What to work on: Retyping the data exactly is the task. Include every line.

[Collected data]

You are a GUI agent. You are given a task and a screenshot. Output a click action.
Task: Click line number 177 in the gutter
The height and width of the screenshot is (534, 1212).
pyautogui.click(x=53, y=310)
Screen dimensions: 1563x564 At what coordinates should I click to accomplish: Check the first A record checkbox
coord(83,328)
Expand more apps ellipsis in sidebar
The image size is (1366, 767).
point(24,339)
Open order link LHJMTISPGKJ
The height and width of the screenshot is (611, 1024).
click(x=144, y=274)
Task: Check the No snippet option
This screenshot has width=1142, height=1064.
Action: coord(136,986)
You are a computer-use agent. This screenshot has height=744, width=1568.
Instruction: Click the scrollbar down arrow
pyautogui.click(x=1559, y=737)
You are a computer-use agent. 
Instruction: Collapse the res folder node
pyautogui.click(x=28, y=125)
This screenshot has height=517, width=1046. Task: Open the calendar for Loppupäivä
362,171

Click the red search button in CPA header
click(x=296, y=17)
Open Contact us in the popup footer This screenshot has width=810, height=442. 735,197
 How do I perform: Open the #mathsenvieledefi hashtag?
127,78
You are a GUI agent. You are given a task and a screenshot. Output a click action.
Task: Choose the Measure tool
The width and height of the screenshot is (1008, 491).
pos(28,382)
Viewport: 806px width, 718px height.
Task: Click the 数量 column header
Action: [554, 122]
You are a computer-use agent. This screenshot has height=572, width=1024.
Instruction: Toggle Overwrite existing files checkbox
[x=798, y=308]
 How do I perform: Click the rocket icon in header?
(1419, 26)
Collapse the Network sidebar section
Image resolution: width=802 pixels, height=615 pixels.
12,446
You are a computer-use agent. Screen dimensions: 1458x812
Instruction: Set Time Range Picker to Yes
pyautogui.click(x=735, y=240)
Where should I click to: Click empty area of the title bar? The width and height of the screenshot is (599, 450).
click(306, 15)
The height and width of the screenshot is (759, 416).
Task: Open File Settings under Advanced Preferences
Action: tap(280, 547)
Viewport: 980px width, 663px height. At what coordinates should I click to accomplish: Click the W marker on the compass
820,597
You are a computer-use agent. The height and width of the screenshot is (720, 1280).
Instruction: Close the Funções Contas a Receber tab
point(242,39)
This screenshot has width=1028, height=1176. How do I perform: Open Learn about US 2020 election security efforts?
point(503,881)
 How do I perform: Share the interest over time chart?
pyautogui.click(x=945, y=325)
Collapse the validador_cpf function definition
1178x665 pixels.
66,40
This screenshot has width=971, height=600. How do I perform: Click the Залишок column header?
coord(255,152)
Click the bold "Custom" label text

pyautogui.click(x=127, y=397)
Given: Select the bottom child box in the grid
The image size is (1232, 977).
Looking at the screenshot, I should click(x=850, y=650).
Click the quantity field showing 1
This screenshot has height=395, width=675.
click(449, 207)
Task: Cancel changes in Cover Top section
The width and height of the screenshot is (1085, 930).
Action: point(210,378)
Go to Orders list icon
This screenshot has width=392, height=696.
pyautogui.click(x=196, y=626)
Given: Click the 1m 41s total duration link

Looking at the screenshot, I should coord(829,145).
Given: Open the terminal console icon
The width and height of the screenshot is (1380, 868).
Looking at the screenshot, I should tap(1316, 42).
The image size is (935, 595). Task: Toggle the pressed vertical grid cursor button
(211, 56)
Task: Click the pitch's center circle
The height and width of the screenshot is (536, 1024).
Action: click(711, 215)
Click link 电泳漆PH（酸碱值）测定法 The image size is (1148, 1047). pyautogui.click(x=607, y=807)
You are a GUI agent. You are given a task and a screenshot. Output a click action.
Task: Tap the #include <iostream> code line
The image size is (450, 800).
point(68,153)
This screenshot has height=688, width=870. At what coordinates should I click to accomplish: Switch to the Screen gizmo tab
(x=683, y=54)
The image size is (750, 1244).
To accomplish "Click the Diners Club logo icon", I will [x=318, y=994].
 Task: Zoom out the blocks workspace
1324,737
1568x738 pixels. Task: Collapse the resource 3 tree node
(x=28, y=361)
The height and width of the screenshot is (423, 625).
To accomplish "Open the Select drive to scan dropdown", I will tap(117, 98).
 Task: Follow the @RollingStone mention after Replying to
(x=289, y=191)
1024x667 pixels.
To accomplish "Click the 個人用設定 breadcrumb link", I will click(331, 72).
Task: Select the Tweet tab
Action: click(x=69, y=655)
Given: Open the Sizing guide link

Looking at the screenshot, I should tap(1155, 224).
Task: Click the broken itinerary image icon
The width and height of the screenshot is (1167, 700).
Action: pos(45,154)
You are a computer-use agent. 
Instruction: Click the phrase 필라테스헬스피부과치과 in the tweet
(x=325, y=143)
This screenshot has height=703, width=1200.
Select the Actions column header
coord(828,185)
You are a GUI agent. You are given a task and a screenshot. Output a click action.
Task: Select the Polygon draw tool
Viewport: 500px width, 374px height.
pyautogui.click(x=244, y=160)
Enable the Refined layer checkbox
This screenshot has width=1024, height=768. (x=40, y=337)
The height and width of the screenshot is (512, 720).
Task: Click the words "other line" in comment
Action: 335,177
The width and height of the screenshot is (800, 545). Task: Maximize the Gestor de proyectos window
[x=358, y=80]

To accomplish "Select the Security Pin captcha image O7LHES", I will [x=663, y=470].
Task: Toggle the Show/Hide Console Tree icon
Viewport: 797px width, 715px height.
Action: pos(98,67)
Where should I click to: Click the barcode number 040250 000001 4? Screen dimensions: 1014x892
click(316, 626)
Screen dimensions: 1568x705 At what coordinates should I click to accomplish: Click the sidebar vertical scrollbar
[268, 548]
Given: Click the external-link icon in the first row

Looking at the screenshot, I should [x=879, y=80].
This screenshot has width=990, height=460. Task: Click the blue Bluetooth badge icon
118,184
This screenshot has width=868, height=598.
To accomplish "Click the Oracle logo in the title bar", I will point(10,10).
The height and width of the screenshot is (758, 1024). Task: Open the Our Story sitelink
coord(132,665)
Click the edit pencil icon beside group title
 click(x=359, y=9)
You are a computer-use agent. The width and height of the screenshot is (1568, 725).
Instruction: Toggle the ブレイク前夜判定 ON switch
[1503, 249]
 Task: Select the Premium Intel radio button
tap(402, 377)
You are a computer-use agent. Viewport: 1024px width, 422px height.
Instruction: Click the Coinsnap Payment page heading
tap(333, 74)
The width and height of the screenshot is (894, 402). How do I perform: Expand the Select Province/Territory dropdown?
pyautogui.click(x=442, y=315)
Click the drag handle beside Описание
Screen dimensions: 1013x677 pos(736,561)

Answer:
You are a GUI agent. You are given a task and a screenshot. Output a click action.
Task: Click line number 177 in the gutter
The height and width of the screenshot is (534, 1212).
pyautogui.click(x=53, y=310)
Screen dimensions: 1563x564 At what coordinates should I click to accomplish: Check the first A record checkbox
coord(83,328)
Expand more apps ellipsis in sidebar
The image size is (1366, 767).
point(24,339)
Open order link LHJMTISPGKJ
The height and width of the screenshot is (611, 1024).
click(x=144, y=274)
Task: Check the No snippet option
This screenshot has width=1142, height=1064.
Action: coord(136,986)
You are a computer-use agent. This screenshot has height=744, width=1568.
Instruction: Click the scrollbar down arrow
pyautogui.click(x=1559, y=737)
You are a computer-use agent. 
Instruction: Collapse the res folder node
pyautogui.click(x=28, y=125)
This screenshot has height=517, width=1046. Task: Open the calendar for Loppupäivä
362,171

Click the red search button in CPA header
click(x=296, y=17)
Open Contact us in the popup footer This screenshot has width=810, height=442. 735,197
 How do I perform: Open the #mathsenvieledefi hashtag?
127,78
You are a GUI agent. You are given a task and a screenshot. Output a click action.
Task: Choose the Measure tool
The width and height of the screenshot is (1008, 491).
pos(28,382)
Viewport: 806px width, 718px height.
Task: Click the 数量 column header
Action: [554, 122]
You are a computer-use agent. This screenshot has height=572, width=1024.
Instruction: Toggle Overwrite existing files checkbox
[x=798, y=308]
 How do I perform: Click the rocket icon in header?
(1419, 26)
Collapse the Network sidebar section
Image resolution: width=802 pixels, height=615 pixels.
12,446
You are a computer-use agent. Screen dimensions: 1458x812
Instruction: Set Time Range Picker to Yes
pyautogui.click(x=735, y=240)
Where should I click to: Click empty area of the title bar? The width and height of the screenshot is (599, 450).
click(306, 15)
The height and width of the screenshot is (759, 416).
Task: Open File Settings under Advanced Preferences
Action: tap(280, 547)
Viewport: 980px width, 663px height. At what coordinates should I click to accomplish: Click the W marker on the compass
820,597
You are a computer-use agent. The height and width of the screenshot is (720, 1280).
Instruction: Close the Funções Contas a Receber tab
point(242,39)
This screenshot has width=1028, height=1176. How do I perform: Open Learn about US 2020 election security efforts?
point(503,881)
 How do I perform: Share the interest over time chart?
pyautogui.click(x=945, y=325)
Collapse the validador_cpf function definition
1178x665 pixels.
66,40
This screenshot has width=971, height=600. How do I perform: Click the Залишок column header?
coord(255,152)
Click the bold "Custom" label text

pyautogui.click(x=127, y=397)
Given: Select the bottom child box in the grid
The image size is (1232, 977).
Looking at the screenshot, I should click(x=850, y=650).
Click the quantity field showing 1
This screenshot has height=395, width=675.
click(449, 207)
Task: Cancel changes in Cover Top section
The width and height of the screenshot is (1085, 930).
Action: point(210,378)
Go to Orders list icon
This screenshot has width=392, height=696.
pyautogui.click(x=196, y=626)
Given: Click the 1m 41s total duration link

Looking at the screenshot, I should coord(829,145).
Given: Open the terminal console icon
The width and height of the screenshot is (1380, 868).
Looking at the screenshot, I should tap(1316, 42).
The image size is (935, 595). Task: Toggle the pressed vertical grid cursor button
(211, 56)
Task: Click the pitch's center circle
The height and width of the screenshot is (536, 1024).
Action: click(711, 215)
Click link 电泳漆PH（酸碱值）测定法 The image size is (1148, 1047). pyautogui.click(x=607, y=807)
You are a GUI agent. You are given a task and a screenshot. Output a click action.
Task: Tap the #include <iostream> code line
The image size is (450, 800).
point(68,153)
This screenshot has height=688, width=870. At what coordinates should I click to accomplish: Switch to the Screen gizmo tab
(x=683, y=54)
The image size is (750, 1244).
To accomplish "Click the Diners Club logo icon", I will [x=318, y=994].
 Task: Zoom out the blocks workspace
1324,737
1568x738 pixels. Task: Collapse the resource 3 tree node
(x=28, y=361)
The height and width of the screenshot is (423, 625).
To accomplish "Open the Select drive to scan dropdown", I will tap(117, 98).
 Task: Follow the @RollingStone mention after Replying to
(x=289, y=191)
1024x667 pixels.
To accomplish "Click the 個人用設定 breadcrumb link", I will click(331, 72).
Task: Select the Tweet tab
Action: click(x=69, y=655)
Given: Open the Sizing guide link

Looking at the screenshot, I should tap(1155, 224).
Task: Click the broken itinerary image icon
The width and height of the screenshot is (1167, 700).
Action: pos(45,154)
You are a computer-use agent. 
Instruction: Click the phrase 필라테스헬스피부과치과 in the tweet
(x=325, y=143)
This screenshot has height=703, width=1200.
Select the Actions column header
coord(828,185)
You are a GUI agent. You are given a task and a screenshot. Output a click action.
Task: Select the Polygon draw tool
Viewport: 500px width, 374px height.
pyautogui.click(x=244, y=160)
Enable the Refined layer checkbox
This screenshot has width=1024, height=768. (x=40, y=337)
The height and width of the screenshot is (512, 720).
Task: Click the words "other line" in comment
Action: 335,177
The width and height of the screenshot is (800, 545). Task: Maximize the Gestor de proyectos window
[x=358, y=80]

To accomplish "Select the Security Pin captcha image O7LHES", I will [x=663, y=470].
Task: Toggle the Show/Hide Console Tree icon
Viewport: 797px width, 715px height.
Action: pos(98,67)
Where should I click to: Click the barcode number 040250 000001 4? Screen dimensions: 1014x892
click(316, 626)
Screen dimensions: 1568x705 At what coordinates should I click to accomplish: Click the sidebar vertical scrollbar
[268, 548]
Given: Click the external-link icon in the first row

Looking at the screenshot, I should [x=879, y=80].
This screenshot has width=990, height=460. Task: Click the blue Bluetooth badge icon
118,184
This screenshot has width=868, height=598.
To accomplish "Click the Oracle logo in the title bar", I will point(10,10).
The height and width of the screenshot is (758, 1024). Task: Open the Our Story sitelink
coord(132,665)
Click the edit pencil icon beside group title
 click(x=359, y=9)
You are a computer-use agent. The width and height of the screenshot is (1568, 725).
Instruction: Toggle the ブレイク前夜判定 ON switch
[1503, 249]
 Task: Select the Premium Intel radio button
tap(402, 377)
You are a computer-use agent. Viewport: 1024px width, 422px height.
Instruction: Click the Coinsnap Payment page heading
tap(333, 74)
The width and height of the screenshot is (894, 402). How do I perform: Expand the Select Province/Territory dropdown?
pyautogui.click(x=442, y=315)
Click the drag handle beside Описание
Screen dimensions: 1013x677 pos(736,561)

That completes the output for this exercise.